If you are interested in the history of deep learning, I believe that before AlexNet, deep learning had already gained some attention in speech recognition and a few other fields, but it was through this paper that the computer vision community began to pay attention to deep learning and became convinced that deep learning could be applied in the field of computer vision. Since then, the influence of deep learning in computer vision and other fields has been increasing day by day. If you do not plan to read papers in this area, you can skip this lesson. However, if you want to understand some related papers, this one is relatively easy to understand and will be easier to learn.
AlexNet network structure appears relatively complex, containing many hyperparameters. These numbers (55×55×96, 27×27×96, 27×27×256, etc.) are all provided by Alex Krizhevsky and his co-authors.
The third and final example to be discussed in this lesson is VGG, also known as VGG-16 network. It is worth noting that the VGG-16 network does not have as many hyperparameters; it is a simple network that focuses solely on constructing convolutional layers. First, we construct convolutional layers using 3×3 filters with a stride of 1, with the padding parameter being same in the convolution. Then, a max pooling layer is constructed using a 2×2 filter with a stride of 2. Therefore, one of the significant advantages of the VGG network is that it indeed simplifies the neural network structure. Let’s discuss this network structure in detail.
Assuming we want to recognize this image, in the first two layers, we use 64 filters of size 3×3 to convolve the input image, resulting in an output of 224×224×64 because we used same convolution, maintaining the same number of channels. VGG-16 is actually a very deep network, and I have not drawn all the convolutional layers here.
Assuming this small image is our input image, with dimensions of 224×224×3, after the first convolution, we obtain a feature map of 224×224×64, followed by another layer of 224×224×64, resulting in two convolutional layers with a thickness of 64, meaning we convolved with 64 filters twice. As I mentioned earlier, all the filters used here are of size 3×3 with a stride of 1, and all use same convolution, so I won’t draw all the layers again, just using a string of numbers to represent these networks.
Next, we create a pooling layer, which compresses the input image from 224×224×64 to what size? That’s right, reduced to 112×112×64. Then there are several convolutional layers using 129 filters, and some same convolutions, we see what the output is, which is 112×112×128. Then we perform pooling, which can be derived to result in (56×56×128). Next, we use 256 identical filters to perform three convolution operations, then pool, then convolve three more times, and pool again. After several rounds of operations, we obtain the final feature map of 7×7×512, which is then connected to 4096 units, followed by softmax activation to output the recognition result from 1000 objects.

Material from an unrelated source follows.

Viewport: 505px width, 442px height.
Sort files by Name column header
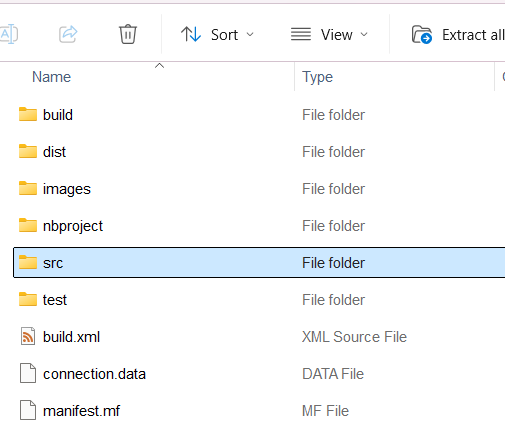pyautogui.click(x=51, y=77)
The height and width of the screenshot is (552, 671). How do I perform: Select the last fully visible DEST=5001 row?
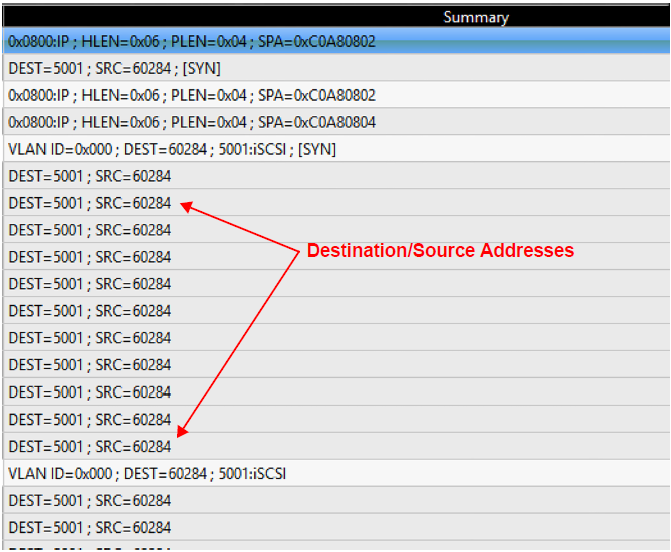pos(336,528)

By the way, the number 16 in VGG-16 refers to the 16 convolutional layers and fully connected layers in this network. It is indeed a large network, containing about 138 million parameters, which is still considered a very large network even by today’s standards. However, the structure of VGG-16 is not complex, which is very appealing, and this network structure is very orderly, with several convolutional layers followed by pooling layers that can compress the image size. The pooling layers reduce the height and width of the image, while the number of filters in the convolution layers changes in a certain pattern, doubling from 64 to 128, then to 256 and 512. The authors may have thought that 512 was large enough, so the later layers do not double anymore. In any case, doubling at every step, or doubling the number of filters in each group of convolutional layers, is another simple principle in designing this network structure. This relatively consistent network structure is attractive to researchers, while its main drawback is the enormous number of features required for training.

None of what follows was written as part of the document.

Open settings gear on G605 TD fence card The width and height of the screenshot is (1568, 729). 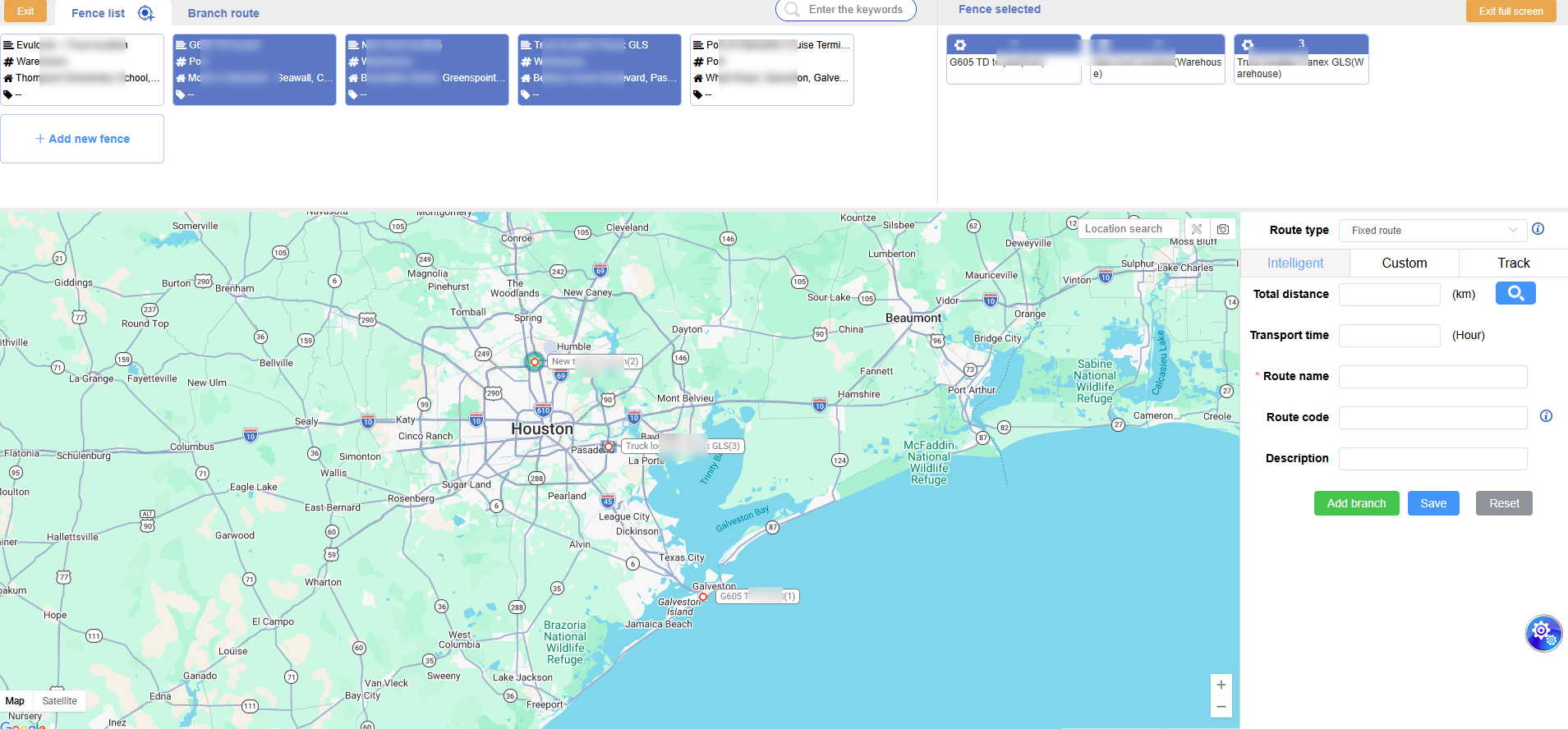click(960, 45)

Some articles also introduce the VGG-19 network, which is even larger than VGG-16. If you want to know more details, please refer to the notes at the bottom of the slides, reading the paper by Karen Simonyan and Andrew Zisserman. Since the performance of VGG-16 is almost on par with VGG-19, many people still choose to use VGG-16. One aspect I particularly like about it is that the paper reveals that as the network deepens, the height and width of the image continuously shrink in a certain pattern, halving after each pooling, while the number of channels keeps increasing, again doubling after each group of convolution operations. In this sense, the paper is very appealing.
That concludes the discussion of three classic network structures. If you are interested in these papers, I recommend starting with the paper introducing AlexNet, then moving on to the VGG paper, and finally the LeNet paper. Although some parts may be obscure, they are very helpful for understanding these network structures.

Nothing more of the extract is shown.